In another part of this number we give some account of the contested judgeship in New York, which grew to something more than the proportions of a common lawsuit. And many other recent instances are within the recollection of all our readers.
Among these is the Wisconsin election case, some short account of which we have thought might be interesting.
By the constitution of Wisconsin, “ the executive power shall be vested in a governor, who shall hold his office for two years." He shall be elected by the qualified electors of the state, at the times and places of choosing members of the legislature, and the person having the highest number of votes shall be elected.
The returns of election for governor shall be made in such manner as shall be provided by law.

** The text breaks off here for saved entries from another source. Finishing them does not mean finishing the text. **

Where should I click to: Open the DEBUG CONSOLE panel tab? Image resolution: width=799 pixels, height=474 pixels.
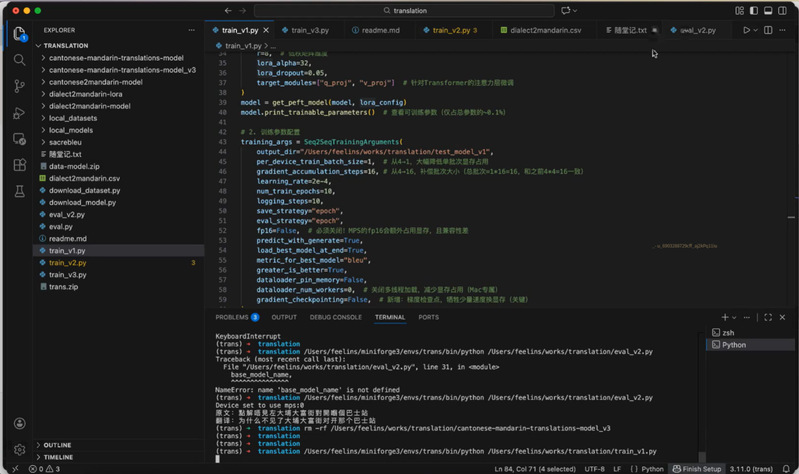[x=335, y=317]
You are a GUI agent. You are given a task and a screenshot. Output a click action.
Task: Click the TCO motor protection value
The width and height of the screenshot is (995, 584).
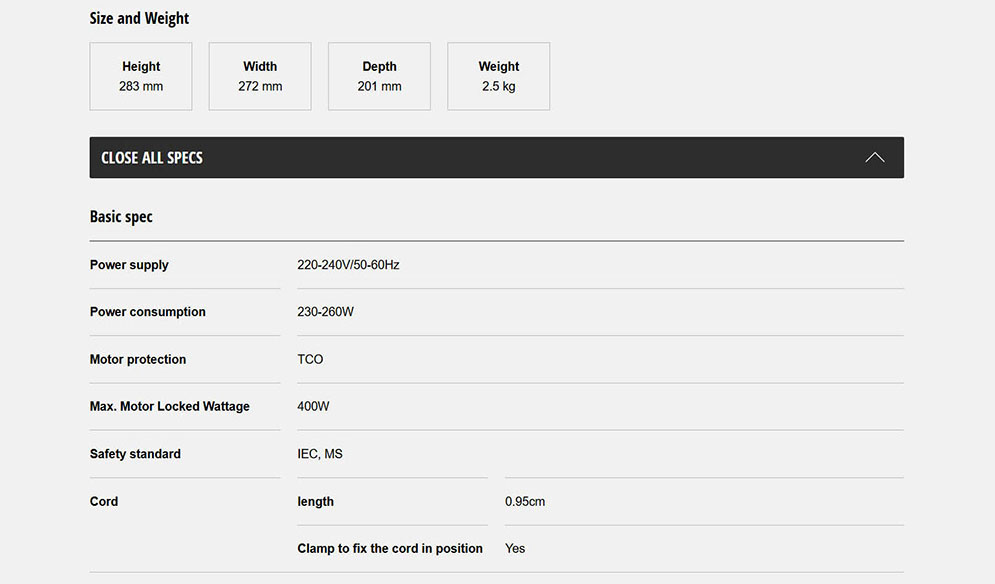coord(310,359)
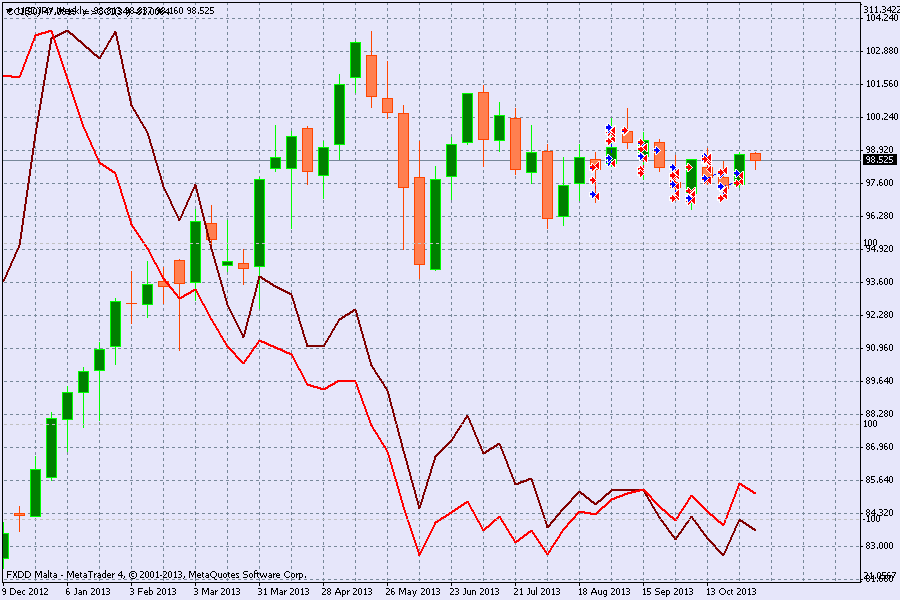
Task: Select the 83.000 level on price axis
Action: [878, 546]
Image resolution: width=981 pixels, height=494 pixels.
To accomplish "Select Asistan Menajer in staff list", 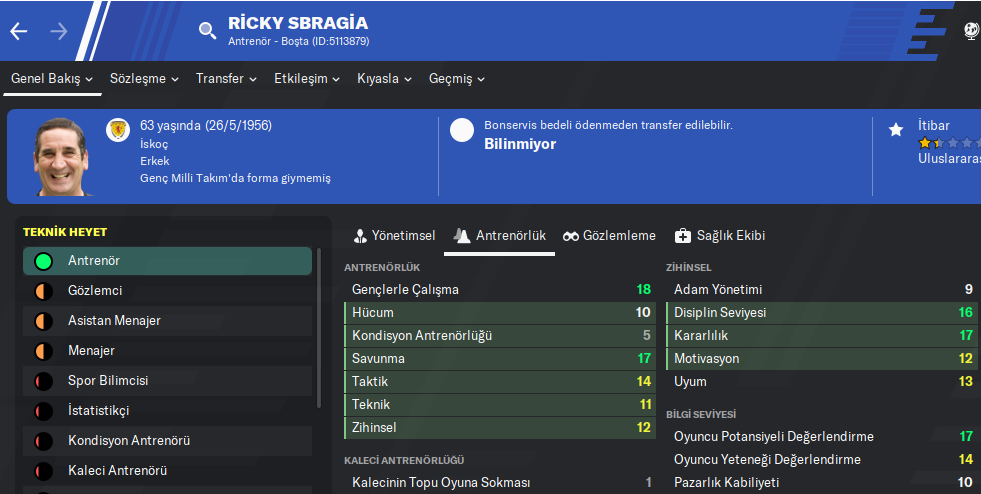I will click(x=114, y=321).
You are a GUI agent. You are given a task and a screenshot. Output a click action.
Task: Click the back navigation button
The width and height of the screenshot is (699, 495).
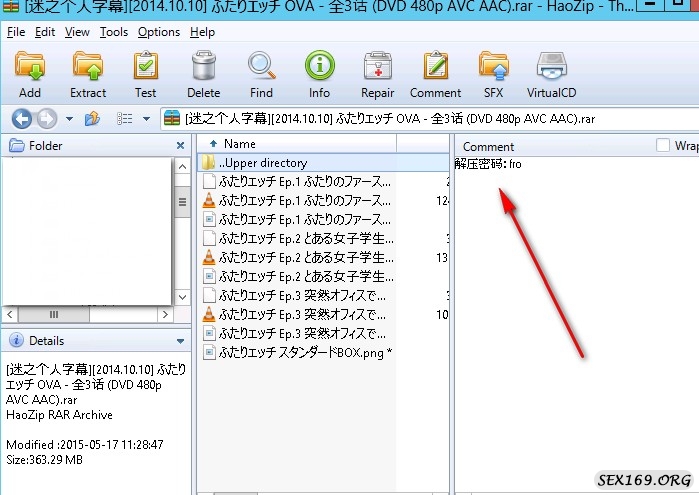click(21, 119)
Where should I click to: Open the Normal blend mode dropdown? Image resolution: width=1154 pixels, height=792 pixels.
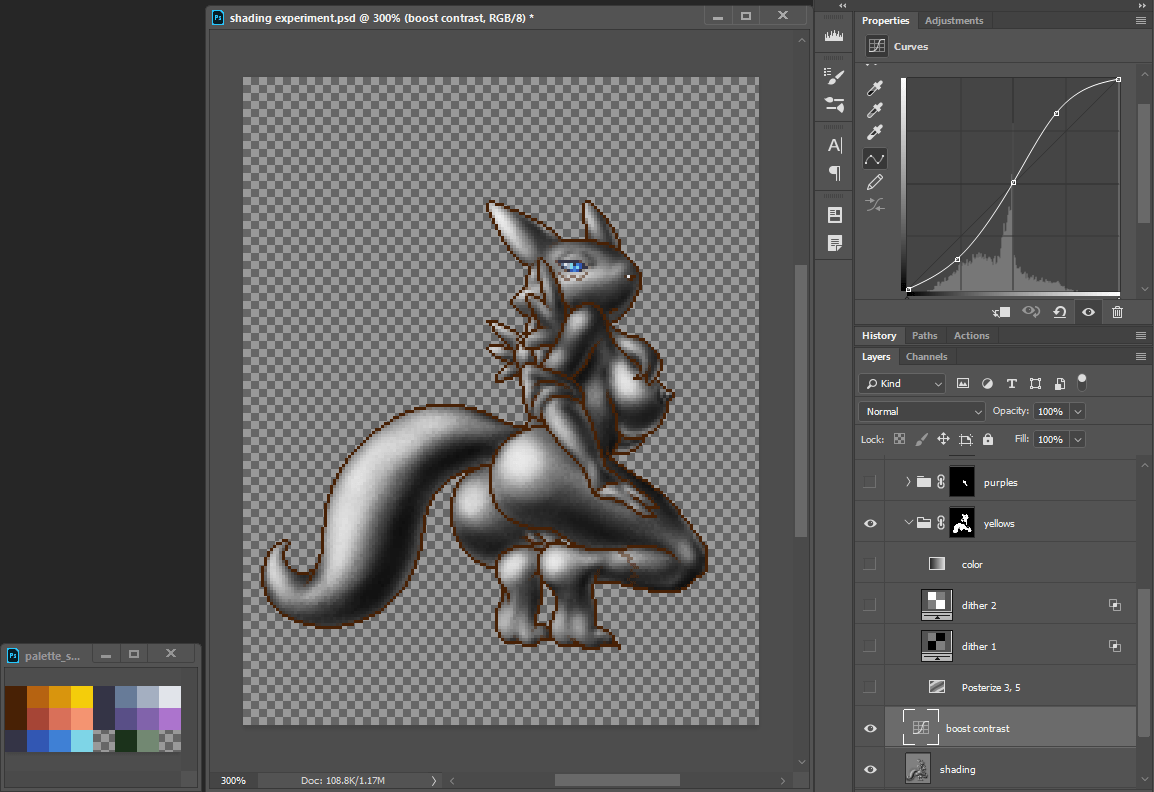[x=921, y=411]
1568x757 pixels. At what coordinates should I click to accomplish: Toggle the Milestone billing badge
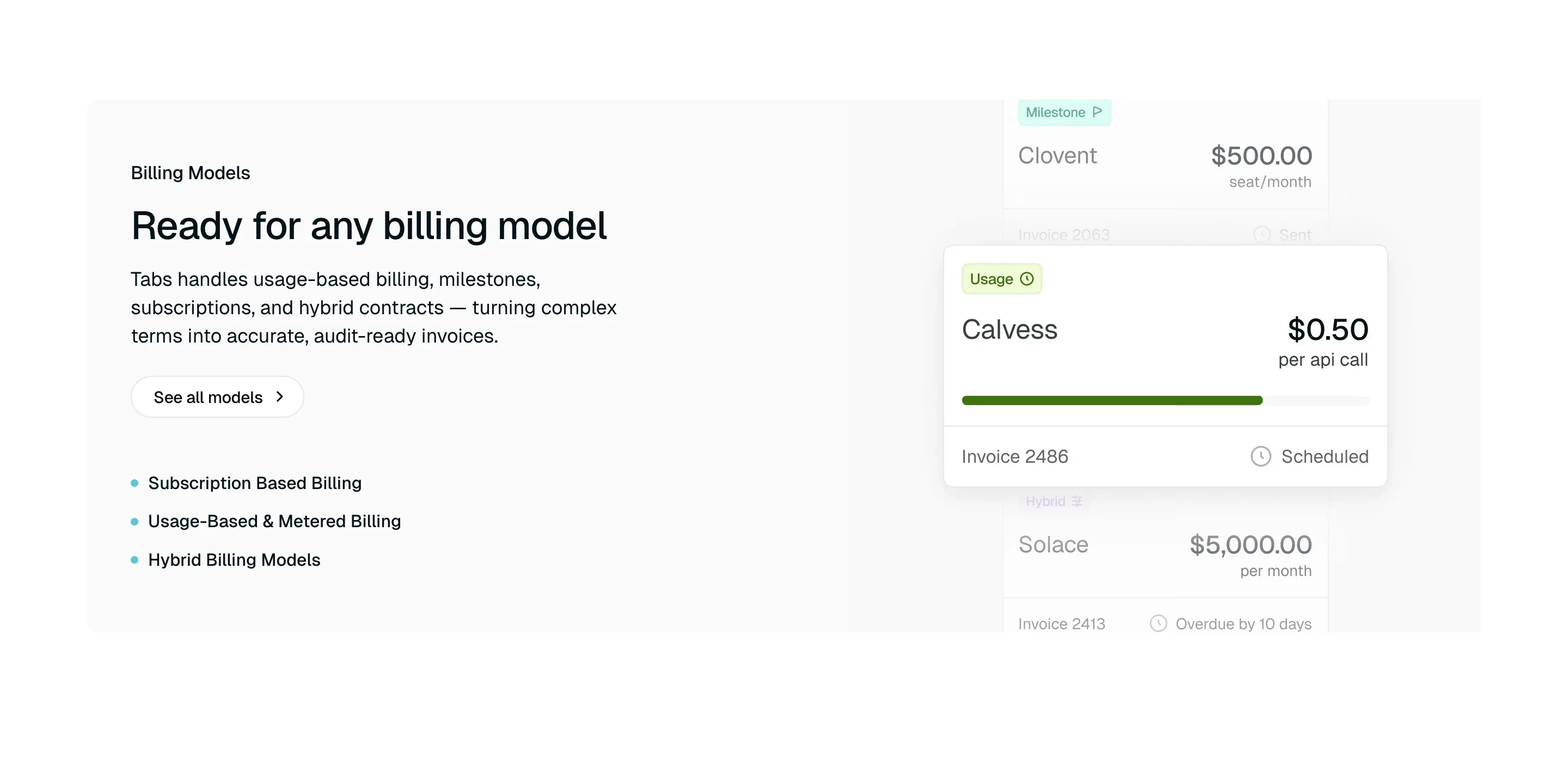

The law provides for a board of town, county and state canvassers. The latter body is composed of the secretary of state, state treasurer and attorney general, two of whom shall be a quorum for the transaction of business ; and if one only of these officers shall attend on the day appointed for a meeting of the board, the clerk of the Supreme Court is to attend with him, and they two shall form the board.
This board make up a statement from the county returns of the whole number of votes given for governor, and how many for each candidate, and distinguishing the votes of each county. They thereupon determine who is, by the greatest number of votes, elected to each office, and certify the same to the secretary of state, who publishes a copy and issues certificates of election.
There is a general provision that canvassers (that is, apparently, town, county or state) are to give certificates of election to the persons who have the highest number of legal votes, notwithstanding defects of form.
The constitution also provides that the judicial power of the state shall be vested in certain courts.
The Supreme Court, except in cases otherwise provided in the constitution, shall have appellate jurisdiction only. It shall have a general superintending control over all in
ferior courts and power to issue writs of habeas corpus, mandamus injunction, quo warranto, certiorari, and other original and remedial writs, and to hear and determine the same.
And statute gives the court power to inquire on quo warranto into the question of intrusion into any public office.
At the last state election in Wisconsin the state canvassers certified to the secretary of state, that Mr. Barstow was elected governor, and the secretary issued his certificate and made due publication, and at the proper time (in January) Mr. B. entered upon the duties of the office. Doubt had already been thrown, however, on the genuineness of certain of the returns and in the correctness of others, and it was believed by Mr. Bashford, the rival candidate, that the election, if truly returned, would be found to have resulted in his favor.
He accordingly applied to the attorney general of the state, who filed an information in the nature of a quo warranto, upon the relation of Bashford against Barstow.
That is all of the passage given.